The Battle of Coffeeville, fought December 5, 1862, was a military engagement of the American Civil War fought near Coffeeville, Mississippi.

Background

By November 1862, Northern Mississippi was securely in the hands of the Union army after key, yet costly, wins at Shiloh, Iuka, and Corinth. General Ulysses S. Grant began the Mississippi Central Railroad Campaign, an overland push (following the main rail line through the heart of Mississippi, capturing the towns and rail along the way) into Mississippi with the goal of capturing Vicksburg in conjunction with General William Tecumseh Sherman, who would follow the river route South.
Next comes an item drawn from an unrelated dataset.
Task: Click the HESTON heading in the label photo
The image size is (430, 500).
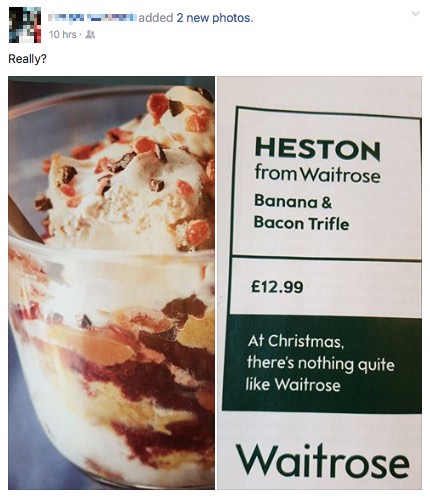Action: 317,149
After being defeated at the Battle of Corinth, Major General Earl Van Dorn's Confederate Army of West Tennessee was on the retreat. At the battle of Hatchie's Bridge, Van Dorn successfully evaded the army's capture by the Union. The Confederate army kept falling back through Oxford and then Coffeeville, constantly skirmishing with pursuing Union cavalry, who were ahead of Grant's column.

Order of battle

Abbreviations used
 MG = Major General
 BG = Brigadier General
 Col = Colonel
 Ltc = Lieutenant Colonel
 Maj = Major
 Cpt = Captain

Union
Cavalry, Army of the Tennessee – Col Theophilus Lyle Dickey

Confederate
1st Corps, Army of West Tennessee – MG Mansfield Lovell

The battle

Outside of Coffeeville, the Confederate command decided to ambush the harassing enemy cavalry. On December 5, under the command of Brigadier General Lloyd Tilghman, the men of Baldwin, Tilghman and Rust's brigades with artillery and support from W. H. Jackson's units, hid on a wooded ridge alongside the Water Valley-Coffeeville Road.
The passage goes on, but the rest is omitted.